Submitted to: Transactions of the ASAE
Publication Type: Peer Reviewed Journal
Publication Acceptance Date: 8/1/1996
Publication Date: N/A
Citation: N/A Interpretive Summary: Cheese manufacturing in the United States produces about 9 billion gallons (34 billion liters) of whey (the liquid byproduct of cheese manufacturing) a year which contains about 35 million pounds (16 million kg) of phosphorus. Much of the whey is applied as fertilizer or disposed of by land application. The phosphorus is about 60% ortho phosphate, and the rest is in various organic forms. The results of studies on two sodic (high sodium and high pH) soils and three calcareous soils showed that at phosphorus applications of about three times that suggested for good fertilizer practices, the phosphorus from the whey did not move below 2 feet (0.6 m) in these soils. There was sufficient precipitation and adsorption of the whey phosphorus to avoid groundwater pollution at the rates applied.

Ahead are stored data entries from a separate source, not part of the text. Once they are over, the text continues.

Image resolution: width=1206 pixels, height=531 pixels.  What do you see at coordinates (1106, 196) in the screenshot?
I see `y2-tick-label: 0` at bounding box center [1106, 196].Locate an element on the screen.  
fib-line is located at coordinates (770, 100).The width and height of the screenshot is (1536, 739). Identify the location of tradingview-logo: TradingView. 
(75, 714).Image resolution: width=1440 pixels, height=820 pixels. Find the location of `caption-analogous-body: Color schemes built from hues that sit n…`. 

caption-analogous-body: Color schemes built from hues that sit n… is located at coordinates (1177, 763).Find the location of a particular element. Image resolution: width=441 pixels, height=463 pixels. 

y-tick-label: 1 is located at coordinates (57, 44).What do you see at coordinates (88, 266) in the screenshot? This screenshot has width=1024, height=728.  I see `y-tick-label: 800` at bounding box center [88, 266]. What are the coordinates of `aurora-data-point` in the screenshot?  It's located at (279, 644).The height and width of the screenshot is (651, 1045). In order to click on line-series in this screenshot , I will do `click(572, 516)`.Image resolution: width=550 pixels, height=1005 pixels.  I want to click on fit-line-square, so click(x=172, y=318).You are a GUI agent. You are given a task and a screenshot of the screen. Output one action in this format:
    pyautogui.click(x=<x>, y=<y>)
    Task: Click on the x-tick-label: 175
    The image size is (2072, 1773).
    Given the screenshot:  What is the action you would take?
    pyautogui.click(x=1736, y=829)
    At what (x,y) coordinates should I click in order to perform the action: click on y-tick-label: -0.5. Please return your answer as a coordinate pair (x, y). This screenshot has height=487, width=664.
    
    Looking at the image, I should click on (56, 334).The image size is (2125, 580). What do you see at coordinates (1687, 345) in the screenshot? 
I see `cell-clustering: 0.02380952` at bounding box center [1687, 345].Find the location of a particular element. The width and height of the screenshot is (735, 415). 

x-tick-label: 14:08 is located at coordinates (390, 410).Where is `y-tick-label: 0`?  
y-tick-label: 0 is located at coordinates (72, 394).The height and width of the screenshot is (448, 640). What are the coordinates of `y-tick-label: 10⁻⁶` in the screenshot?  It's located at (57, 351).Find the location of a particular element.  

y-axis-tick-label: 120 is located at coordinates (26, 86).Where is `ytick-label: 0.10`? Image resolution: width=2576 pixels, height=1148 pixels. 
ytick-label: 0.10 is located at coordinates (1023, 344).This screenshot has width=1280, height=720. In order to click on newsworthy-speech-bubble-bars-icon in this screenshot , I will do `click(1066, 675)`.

Technical Abstract: Whey from cheese made using phosphoric acid (acid whey) contains up to 1200 mg total P per kilogram of whey and cultured cheese wheys (sweet whey) contain up to 500 mg total P per kilogram whey (about 62 percent ortho and 38 percent organic P). Much of the 34x10(exp9) L [9x10(exp9) gallons] of whey produced in the United States each year is applied to the soil. To determine P movement from whey applied to sodic and calcareous soils, ortho and organic P concentrations and movements were measured in four soils treated at various whey application rates. Bicarbonate extractable and saturation paste extract, ortho and organic P were measured with depth. Application rates of up to 1050 kg P per hectare from acid whey on sodic soils and up to 750 kg P per hectare from sweet whey on calcareous soils were used. Bicarbonate-extractable ortho phosphate did not move below 0.4 m in the two sodic soils by the end of one growing season. Neither saturation extract, nor bicarbonate- extractable, ortho or organic P moved below 0.6 m on the Portneuf soil or below 0.3 m in the Nibley soil by the end of two growing seasons. Even though the wheys used contained up to 42 percent organic P, these soils retained these high P additions for at least short periods of time. This data also suggests that the winter applied whey-P is no more mobile than the P applied during the growing season.